During my years as a buyer, if a salesperson came in with a comprehensive sales plan that was executable and increased my confidence that the product would be successful, the chances of getting the product approved went up. However, the salesperson had to be committed to stand behind what she said she was going to do.
A buyer has fires burning in every corner, every day, so the last thing he needs is another heavy lift to introduce a product.
The salesperson must be aware of this fact and assure the buyer that she will be there for the initial merchandising rollout to stores and follow-ups on an agreed timeline.
Information and ideas
A buyer wants a differentiated approach to selling – beyond price – in many cases, and this is where the greatest collaboration can take place.
As a buyer, I was always looking to do something no one else was doing, from the standpoint of not just which products were being offered but how they were being offered.
As a supplier, don’t be afraid to suggest the unthinkable.
I remember on one occasion my fresh artichoke supplier came to me and said the market I was in was the third largest for artichoke consumption in the entire country behind San Francisco and New York City. That comment immediately had me considering how to capitalize on this.
Together we came up with the World’s Largest Artichoke Display. My supplier was right there with us the entire way, even bringing in an artichoke grower, artichoke character, cooking demonstrations, media and tons of promotion. This was something that we could say no one else would or could do in our market.
It differentiated us from our competitors, and our customers rewarded us with a huge increase in artichoke sales.
The lesson in this example is to not limit your imagination, but to challenge what would normally be done and do something amazing.
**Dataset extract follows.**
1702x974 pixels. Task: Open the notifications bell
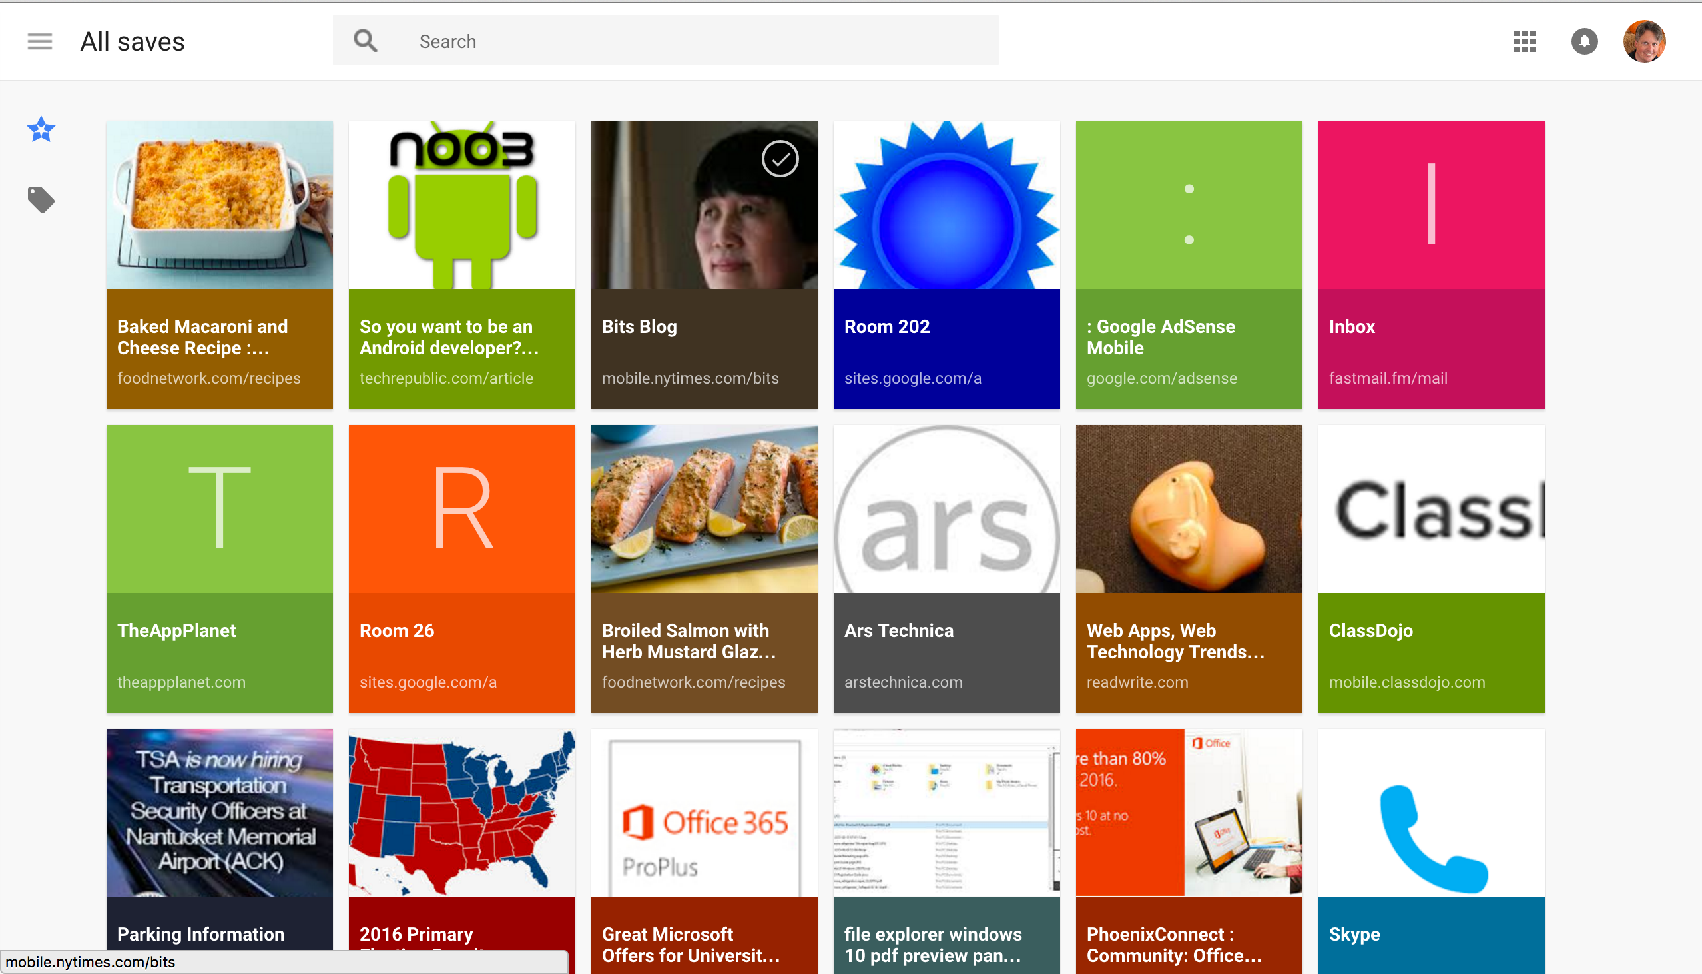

Lastly, talent and building a bench is not a new idea at retail. But it’s potentially more difficult in this day and time. Many PMA thinkTank participants openly discussed challenges, which varied by company, but all agreed having a skilled workforce is a competitive advantage.
One participant asked the group, “Do retailers consider labor an expense or an investment?”
We must, as an industry, figure out ways to communicate how rewarding a career in produce at retail can be. That’s a passion we all share and must rally around.
Joe Watson is the Produce Marketing Association’s vice president of member engagement for the eastern U.S. He joined PMA in 2015 as vice president of domestic business development and assumed his current role in 2018. As noted earlier, previously Joe was the director of produce for Rouses Markets for 32 years. Joe was named Produce Retailer of the Year in 2014.